The second reason for my ill ease: I’m not in Chicago at the time of this event. Rather, I’m here in Greenfield, where I simply haven’t got a whole lot of friends with whom to mark the day. I’d like to throw out a post on Facebook and have my Chicago peeps meet me at Dave’s Italian Kitchen and call it a day. The way I did when Fareed and I had our rehearsal dinner. The way we did when our son was born. The way we did for my fortieth. And so many other celebrations throughout our lives… Yeah. I wish I felt that I was home for this big one. But I suppose in a way, I am.

It is of course because of my parents that I’m even here to celebrate. And they’re just next door. So maybe I’ll just call the few friends I do have here and have em over to my parents. My dad never gets out, he might enjoy it. Mom’s a natural host with few opportunities to do so these days… It’s worth considering I suppose. I just feel like the date’s coming closer and closer and I have made no preparations – none mental, emotional nor logistic. (It’s my son’s 10th birthday on April 28th which takes priority!)

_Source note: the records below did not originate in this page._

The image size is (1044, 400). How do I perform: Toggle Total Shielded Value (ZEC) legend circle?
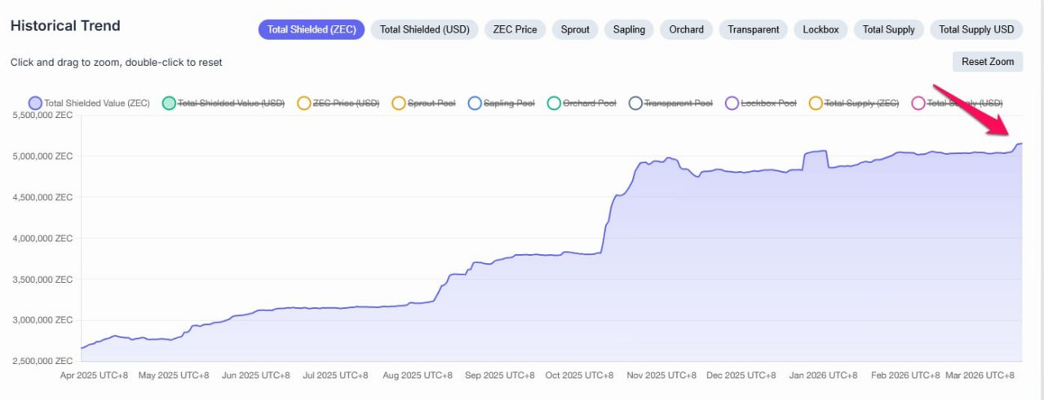point(35,103)
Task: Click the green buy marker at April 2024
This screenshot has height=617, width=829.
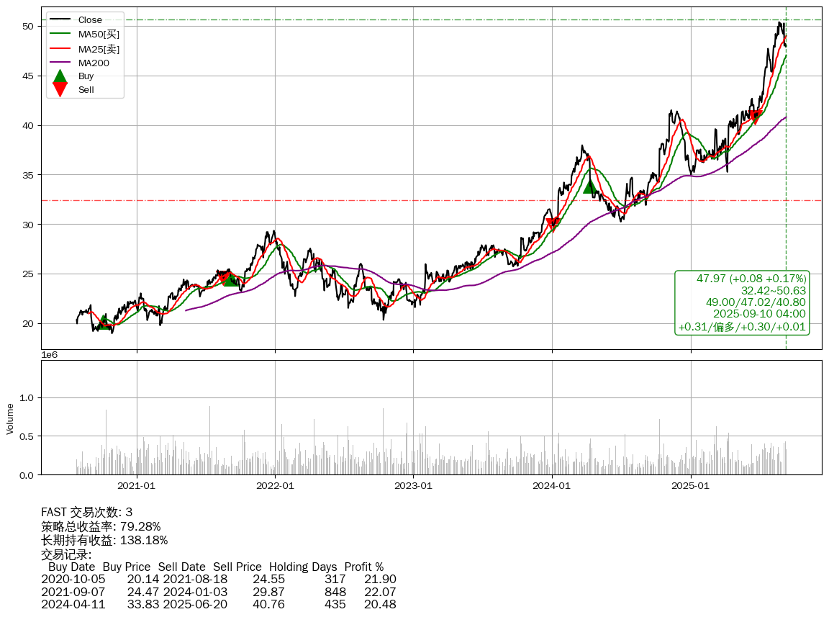Action: click(590, 186)
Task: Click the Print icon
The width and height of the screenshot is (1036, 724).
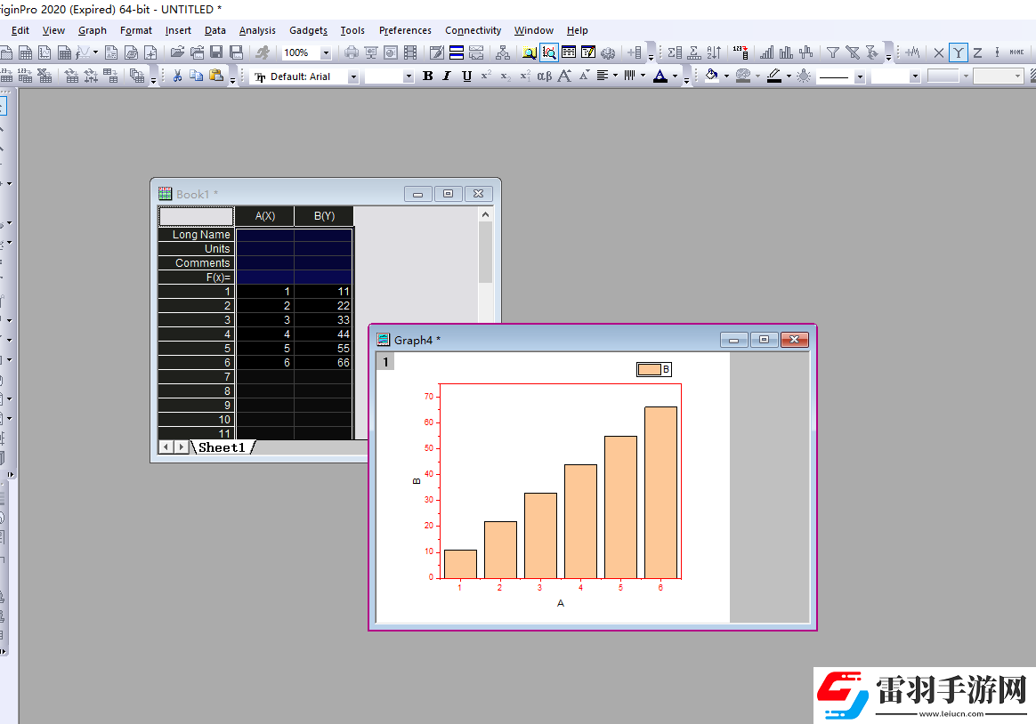Action: point(352,53)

I just finished watching a movie called “Melancholia” in which a planet collides with Earth and ends everything. It was stunning how the film created that reality… one moment the planet looks like a benign second moon lighting the sky, the next day it’s a huge orb taking up half the horizon… And it sorta feels like my fiftieth birthday is that rogue planet, looming closer… nothing much one can do to prepare. But at least it might be worth having a really good party. Right?

Sleepy Saturday

The house is clean, right angles have been restored and things are all put away. (We won’t mention the ‘to file’ boxes that sit on my office floor, taunting me…) I’ve reached that seldom-visited place where nothing urgent needs to be tended to, nothing needs to be washed, folded or put away, no one needs to be fed, nothing needs fixing. Elihu is in Chicago and the house is quiet. This is not a place I visit often, and although I spend much of my regular waking life wishing I could get to it, now that I’m actually here, I’m at a loss. What to do? Don’t get me wrong – there is always something to do – to declare otherwise would not be accurate – but the point I think I’m going for here is that without urgency driving me, I feel rather untethered. Aimless, sort of. And while I know I need not feel this way, I do: I feel guilty. I know it’s crazy, it’s a waste of energy. I know, but yet…

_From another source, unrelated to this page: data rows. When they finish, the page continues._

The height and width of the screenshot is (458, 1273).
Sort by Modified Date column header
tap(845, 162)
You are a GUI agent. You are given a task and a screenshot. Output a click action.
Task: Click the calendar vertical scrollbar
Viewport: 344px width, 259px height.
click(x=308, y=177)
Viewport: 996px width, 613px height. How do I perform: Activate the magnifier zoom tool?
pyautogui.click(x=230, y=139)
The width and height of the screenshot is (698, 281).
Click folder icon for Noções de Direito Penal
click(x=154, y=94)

I can’t feel all that pointless, for I’ve just spend an hour proofreading a friend’s teaching method book, and inspired by that spent another hour tweaking my own. So it’s not as if I’m sitting entirely idle. I await a call from an old friend who may stop by later today with her granddaughter. It is a sunny, almost mild Saturday afternoon. All should seem well with the world. And all is well. It’s just that in all this space and freedom, I’m feeling like I’m not doing something I should be. Where on earth does this come from? Do you feel this way too when faced with a commitment-free day? Ah, but perhaps you never do have such a day! So. There it is. I have free time, something very few have. This might be why I feel guilty.

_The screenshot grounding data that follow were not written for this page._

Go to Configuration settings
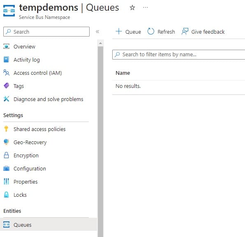245x237 pixels. coord(30,169)
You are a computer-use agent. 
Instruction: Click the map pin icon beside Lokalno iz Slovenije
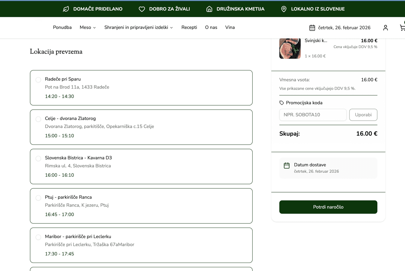tap(284, 9)
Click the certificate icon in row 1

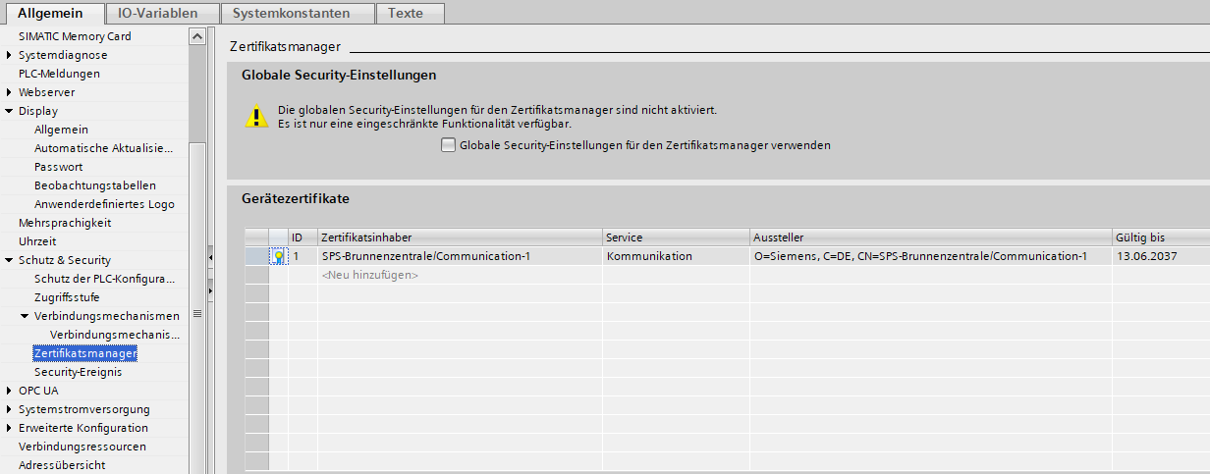click(x=278, y=256)
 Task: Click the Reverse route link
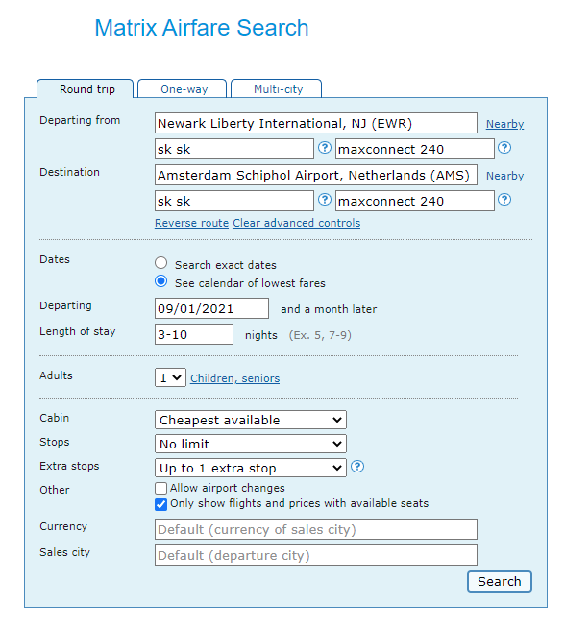tap(191, 223)
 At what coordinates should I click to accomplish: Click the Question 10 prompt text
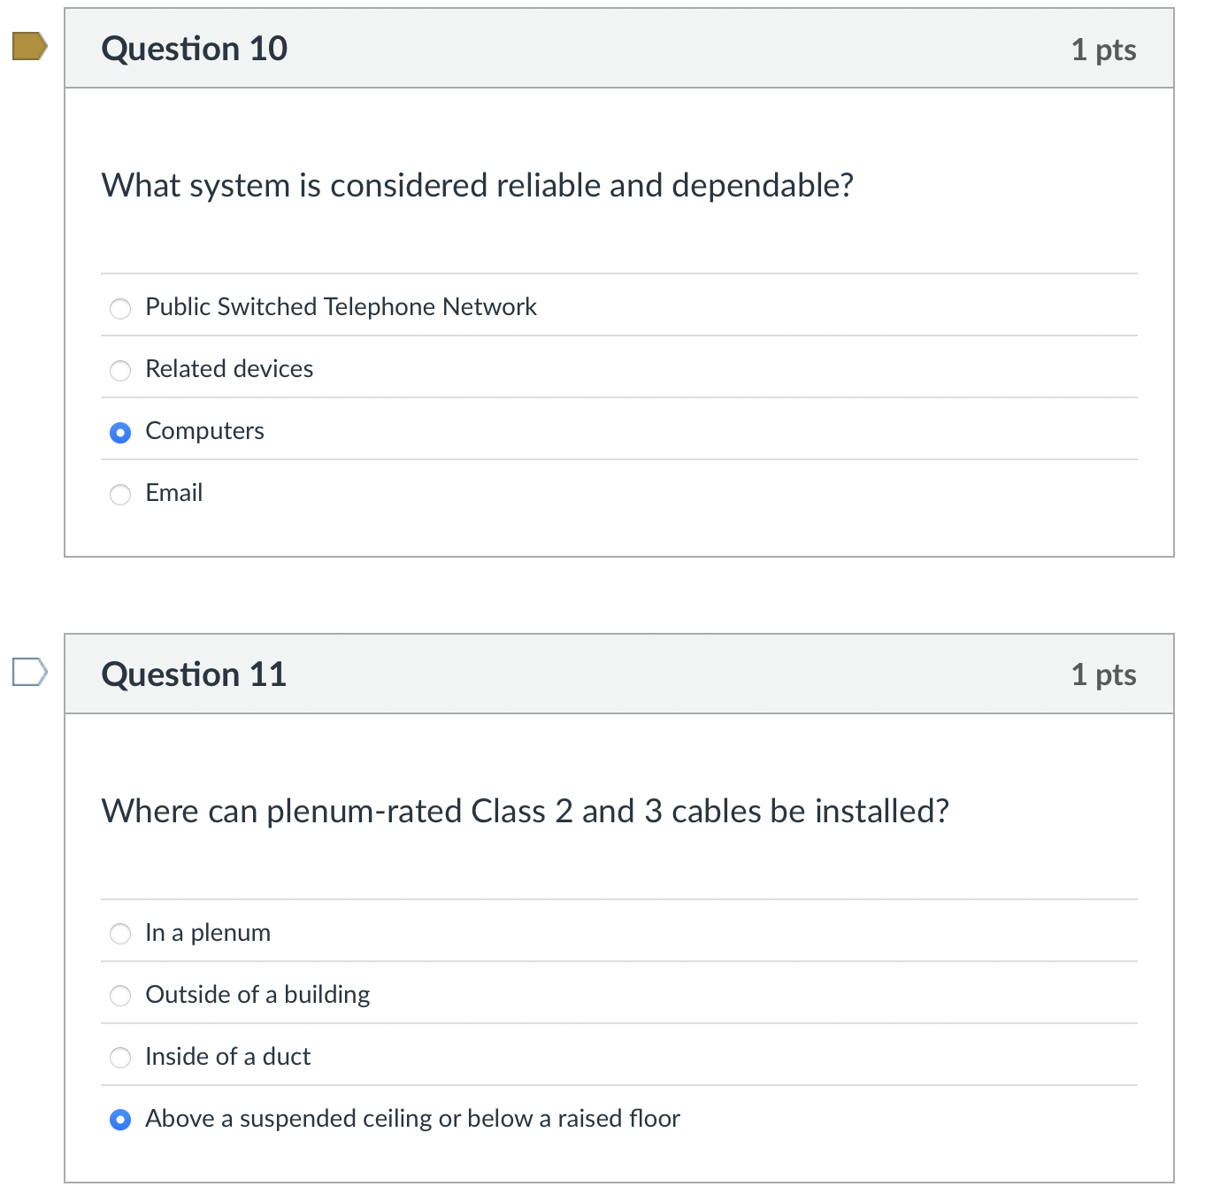tap(478, 186)
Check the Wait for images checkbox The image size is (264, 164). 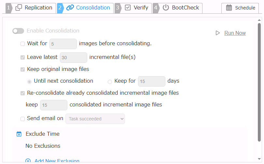click(x=22, y=44)
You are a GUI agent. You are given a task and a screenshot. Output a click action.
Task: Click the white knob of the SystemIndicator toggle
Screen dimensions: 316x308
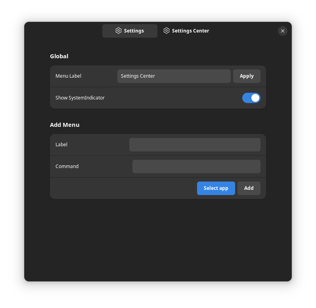click(x=255, y=98)
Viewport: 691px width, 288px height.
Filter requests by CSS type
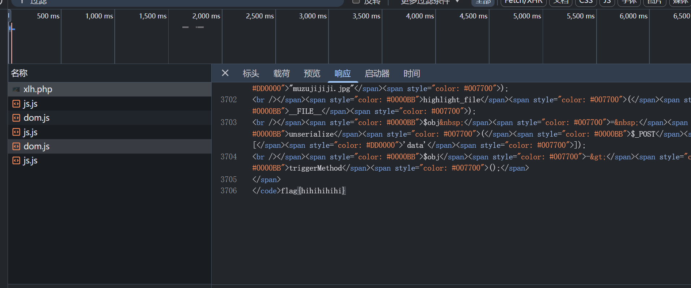(586, 2)
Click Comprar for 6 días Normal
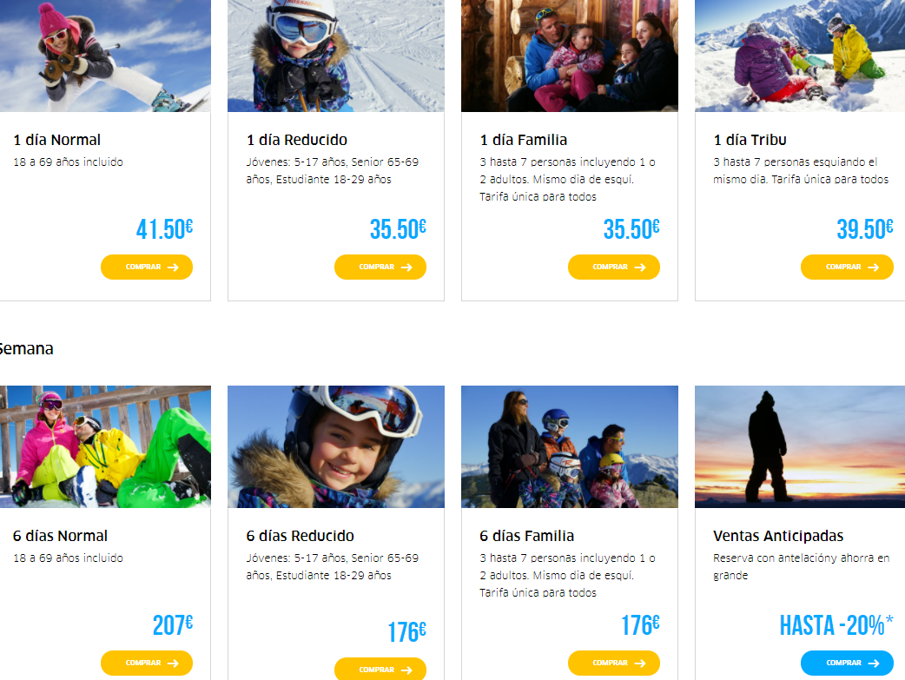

My family never once in all my life took a vacation. My ex husband and I never did for that matter. Perhaps this is at the root of my discomfort. Not sure. I’m feeling just so ambivalent about my free afternoon. And for some reason I have a mild headache too… I feel the need for a nap. But again, how can I justify a nap? I’ve waited months for this oasis of personal time in which to do nothing – shall I now sleep through it?

Yes. I think I shall. I’ll take one more walk through the tidy rooms of my house, turn the heat up just a teensy bit, and I’ll lie down. One more day of quiet before I’m needed again. I’ve contemplated enough. May as well sink into a sleepy Saturday…

El-Ih-Who?

Yes, I realize that I have given my son a name that requires a little bit of splainin. And I admit, that even after I’d chosen it, I myself didn’t know how it was spelled, or where exactly it came from… Apart from the basic phonetics and the fact that it was a Yaley name that had lived in the lore of my family as long as I could remember (dad both graduated from and taught at the school – class of ’48) – apart from those two things, I really didn’t know the full implications of the name or its history until much later. To set the record straight – my son’s name is pronounced “EL ih hyoo”.  Try as we have to come up with clever rhymes to help remember his name, there aren’t any good ones. “Tell a few” is one. “Smell a pew” is another (yeeps!). And I realize this pronunciation isn’t very intuitive. I myself might guess it to be “el I hoo” if I didn’t know otherwise. And if you speak another language (as Elihu’s grandpa Riaz and grandma Nelly), then you’ll likely never say it the same way we native English speakers from North America do. The diphthong of the ‘hyoo’ sound isn’t easy for some. So much for a low-maintenance, internationally-friendly name.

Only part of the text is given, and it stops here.